- Theatrical release poster
- Directed by: Rory Owen Delaney
- Screenplay by: Rory Owen Delaney Wm. Wade Smith
- Starring: Wm. Wade Smith Rick Roberts Rick Pitino Denny Crum Ronnie Dee Blaire John Calipari
- Cinematography: Rory Owen Delaney Aaron Mikel
- Edited by: Aaron Mikel
- Music by: Matthew Atticus Berger
- Production company: Man Bites Dog Films
- Distributed by: Volar Video
- Release date: December 27, 2013;
- Country: United States
- Language: English

= The Rivalry: Red v. Blue =

The Rivalry: Red V. Blue is a 2013 documentary film directed by Rory Owen Delaney and produced by Wm. Wade Smith. It is the first film to document the famous college basketball's rivalry of the University of Louisville vs. University of Kentucky. The film weaves current events, including back-to-back national championships in 2012 and 2013, with the history of a rivalry game that didn't even exist for decades. From 1959 to 1983, the two basketball teams refused to meet on the hard court.

Red V. Blue features interviews with coaches, players and personalities, including Denny Crum, Joe B. Hall, Derek Anderson, Luke Whitehead, Jim Host and John Y. Brown, among others.

==Synopsis==

Red V. Blue is a documentary about the instate rivalry between the University of Kentucky and the University of Louisville, the two most prominent universities in the state of Kentucky. The universities are located in the state's two largest cities, respectively the second-largest city of Lexington and the largest city, Louisville, and are separated by 75 miles of Interstate 64. But this is the least of their differences.

The close geographic proximity of the schools to each other has bred an intense rivalry, a rivalry made even more contentious by the national success of both college basketball programs. The two schools have won a combined 11 NCAA Division I basketball championships between them (the University of Kentucky has eight championships and the University of Louisville has three).

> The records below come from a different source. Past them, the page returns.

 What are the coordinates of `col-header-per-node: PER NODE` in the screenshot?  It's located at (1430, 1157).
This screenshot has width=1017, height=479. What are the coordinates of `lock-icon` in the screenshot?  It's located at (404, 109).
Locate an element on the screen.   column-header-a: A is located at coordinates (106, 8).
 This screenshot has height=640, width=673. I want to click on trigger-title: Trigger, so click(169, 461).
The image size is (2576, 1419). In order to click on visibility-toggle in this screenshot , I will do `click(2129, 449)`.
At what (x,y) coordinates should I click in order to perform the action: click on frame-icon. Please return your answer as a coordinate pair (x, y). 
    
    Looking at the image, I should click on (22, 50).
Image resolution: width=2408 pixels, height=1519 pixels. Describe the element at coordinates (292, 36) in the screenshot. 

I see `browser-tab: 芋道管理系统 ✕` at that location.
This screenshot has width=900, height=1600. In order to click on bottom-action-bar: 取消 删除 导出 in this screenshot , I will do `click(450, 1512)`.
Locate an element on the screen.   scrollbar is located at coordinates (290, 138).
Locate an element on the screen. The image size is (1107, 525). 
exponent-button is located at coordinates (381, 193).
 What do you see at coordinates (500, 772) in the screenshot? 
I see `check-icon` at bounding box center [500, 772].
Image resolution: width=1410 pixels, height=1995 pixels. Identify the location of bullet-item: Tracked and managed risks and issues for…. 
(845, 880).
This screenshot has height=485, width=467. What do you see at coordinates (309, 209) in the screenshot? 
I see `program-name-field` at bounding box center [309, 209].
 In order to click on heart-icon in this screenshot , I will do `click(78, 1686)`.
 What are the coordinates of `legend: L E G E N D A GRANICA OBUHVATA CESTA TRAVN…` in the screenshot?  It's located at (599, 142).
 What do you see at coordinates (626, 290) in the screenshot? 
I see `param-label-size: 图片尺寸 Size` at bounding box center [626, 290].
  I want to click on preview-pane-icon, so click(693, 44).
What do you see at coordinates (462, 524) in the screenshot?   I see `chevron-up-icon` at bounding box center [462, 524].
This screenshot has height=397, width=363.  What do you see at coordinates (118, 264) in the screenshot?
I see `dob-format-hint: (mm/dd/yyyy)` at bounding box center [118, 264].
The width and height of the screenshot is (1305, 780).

However, the rivalry between the Wildcats and the Cardinals runs much deeper than geographical proximity.

Unlike many of college basketball's other great rivalries, such as Duke and North Carolina, or Purdue and Indiana, the University of Kentucky and the University of Louisville do not play in the same conference and typically have only one scheduled meeting a year. The rivalry is instead based largely on in-state competition and the cultural prominence of basketball in Kentucky rather than on conference championships.

The Kentucky and Louisville basketball teams met for the first time in 1913 but rarely played each other for the following 70 years. A somewhat improbable matchup in the 1983 Elite Eight between the No. 2 ranked Cardinals and the No.12 ranked Wildcats, however, sent the Bluegrass State in to a frenzy. Fans from both schools refer to this post regular season clash between the two storied programs in 1983 as the "Dream Game." In the game itself, after regulation time ended with Kentucky tying the game at the "buzzer," Louisville went on to dominate the overtime and ran out as comfortable 80–68 winners. This was the defining moment in this rivalry. The result of this game lead directly to the start of the "Battle for the Bluegrass" annual series between the two schools that November. But it took the best personal efforts of the then Governor of Kentucky John Y. Brown, Jr. to put these two universities, separated by 75 miles of freeway, back on the basketball court.

==Cast==
The film features interviews with Denny Crum, Joe B. Hall, Jim Host, John Y. Brown, Van Vance, Jock Sutherland, Tom Leach, Matt Jones, Mike Rutherford, Russ Smith, Gorgui Dieng, Mayor Greg Fischer, Mayor Jim Gray, Mayor Bob Porter, Terry Howard, Rob Bromley, Ryan Clark, Al Benniger, Jim Tharp, Tony Vanetti, Pat Forde, Derek Anderson, Oscar Combs, Luke Whitehead, Scott Padgett, James Boo Brewer, Peyton Siva, Bill Mike Runyon, Landon Slone, and Attorney Jonathan C. Shaw.